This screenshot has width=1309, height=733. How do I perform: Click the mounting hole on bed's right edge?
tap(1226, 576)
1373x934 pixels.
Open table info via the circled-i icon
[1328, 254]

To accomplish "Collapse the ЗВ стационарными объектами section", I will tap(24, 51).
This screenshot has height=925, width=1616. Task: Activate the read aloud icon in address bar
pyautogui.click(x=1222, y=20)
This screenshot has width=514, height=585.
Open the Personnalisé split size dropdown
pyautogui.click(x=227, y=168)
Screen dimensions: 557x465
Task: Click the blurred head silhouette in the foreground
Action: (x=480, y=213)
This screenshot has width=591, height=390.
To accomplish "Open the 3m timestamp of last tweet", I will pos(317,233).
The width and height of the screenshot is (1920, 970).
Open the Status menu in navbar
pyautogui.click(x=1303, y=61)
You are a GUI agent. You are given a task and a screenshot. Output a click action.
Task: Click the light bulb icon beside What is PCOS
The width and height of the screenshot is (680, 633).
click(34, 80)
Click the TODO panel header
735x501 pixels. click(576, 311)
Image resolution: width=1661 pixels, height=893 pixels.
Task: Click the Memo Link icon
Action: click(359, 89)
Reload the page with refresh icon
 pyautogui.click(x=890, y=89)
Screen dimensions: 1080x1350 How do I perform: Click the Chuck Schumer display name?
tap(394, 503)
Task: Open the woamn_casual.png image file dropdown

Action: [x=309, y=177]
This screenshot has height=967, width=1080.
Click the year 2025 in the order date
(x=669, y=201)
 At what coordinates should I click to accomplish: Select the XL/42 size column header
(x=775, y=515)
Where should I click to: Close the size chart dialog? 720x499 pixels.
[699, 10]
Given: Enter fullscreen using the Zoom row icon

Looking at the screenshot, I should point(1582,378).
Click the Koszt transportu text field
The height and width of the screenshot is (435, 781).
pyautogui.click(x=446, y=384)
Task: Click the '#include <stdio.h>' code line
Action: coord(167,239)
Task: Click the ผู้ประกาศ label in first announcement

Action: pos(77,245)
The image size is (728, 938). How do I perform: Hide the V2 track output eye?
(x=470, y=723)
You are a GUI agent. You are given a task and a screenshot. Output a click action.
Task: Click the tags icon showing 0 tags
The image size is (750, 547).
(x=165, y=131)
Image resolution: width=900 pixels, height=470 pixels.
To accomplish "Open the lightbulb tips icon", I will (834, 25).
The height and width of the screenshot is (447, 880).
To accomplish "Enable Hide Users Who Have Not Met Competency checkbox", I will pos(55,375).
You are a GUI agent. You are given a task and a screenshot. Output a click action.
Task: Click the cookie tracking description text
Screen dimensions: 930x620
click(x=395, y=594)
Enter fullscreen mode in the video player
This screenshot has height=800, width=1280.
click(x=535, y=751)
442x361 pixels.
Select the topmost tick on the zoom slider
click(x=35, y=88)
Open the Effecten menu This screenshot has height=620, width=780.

What you are asked to do: Each line of the listing above should be output exactly.

Solved problem:
This screenshot has width=1309, height=733. How do I perform: Click the mounting hole on bed's right edge?
tap(1226, 576)
1373x934 pixels.
Open table info via the circled-i icon
[1328, 254]

To accomplish "Collapse the ЗВ стационарными объектами section", I will tap(24, 51).
This screenshot has height=925, width=1616. Task: Activate the read aloud icon in address bar
pyautogui.click(x=1222, y=20)
This screenshot has width=514, height=585.
Open the Personnalisé split size dropdown
pyautogui.click(x=227, y=168)
Screen dimensions: 557x465
Task: Click the blurred head silhouette in the foreground
Action: (x=480, y=213)
This screenshot has width=591, height=390.
To accomplish "Open the 3m timestamp of last tweet", I will pos(317,233).
The width and height of the screenshot is (1920, 970).
Open the Status menu in navbar
pyautogui.click(x=1303, y=61)
You are a GUI agent. You are given a task and a screenshot. Output a click action.
Task: Click the light bulb icon beside What is PCOS
The width and height of the screenshot is (680, 633).
click(34, 80)
Click the TODO panel header
735x501 pixels. click(576, 311)
Image resolution: width=1661 pixels, height=893 pixels.
Task: Click the Memo Link icon
Action: click(359, 89)
Reload the page with refresh icon
 pyautogui.click(x=890, y=89)
Screen dimensions: 1080x1350 How do I perform: Click the Chuck Schumer display name?
tap(394, 503)
Task: Open the woamn_casual.png image file dropdown

Action: [x=309, y=177]
This screenshot has height=967, width=1080.
Click the year 2025 in the order date
(x=669, y=201)
 At what coordinates should I click to accomplish: Select the XL/42 size column header
(x=775, y=515)
Where should I click to: Close the size chart dialog? 720x499 pixels.
[699, 10]
Given: Enter fullscreen using the Zoom row icon

Looking at the screenshot, I should point(1582,378).
Click the Koszt transportu text field
The height and width of the screenshot is (435, 781).
pyautogui.click(x=446, y=384)
Task: Click the '#include <stdio.h>' code line
Action: coord(167,239)
Task: Click the ผู้ประกาศ label in first announcement

Action: pos(77,245)
The image size is (728, 938). How do I perform: Hide the V2 track output eye?
(x=470, y=723)
You are a GUI agent. You are given a task and a screenshot. Output a click action.
Task: Click the tags icon showing 0 tags
The image size is (750, 547).
(x=165, y=131)
Image resolution: width=900 pixels, height=470 pixels.
To accomplish "Open the lightbulb tips icon", I will (834, 25).
The height and width of the screenshot is (447, 880).
To accomplish "Enable Hide Users Who Have Not Met Competency checkbox", I will pos(55,375).
You are a GUI agent. You are given a task and a screenshot. Output a click action.
Task: Click the cookie tracking description text
Screen dimensions: 930x620
click(x=395, y=594)
Enter fullscreen mode in the video player
This screenshot has height=800, width=1280.
click(x=535, y=751)
442x361 pixels.
Select the topmost tick on the zoom slider
click(x=35, y=88)
Open the Effecten menu This screenshot has height=620, width=780.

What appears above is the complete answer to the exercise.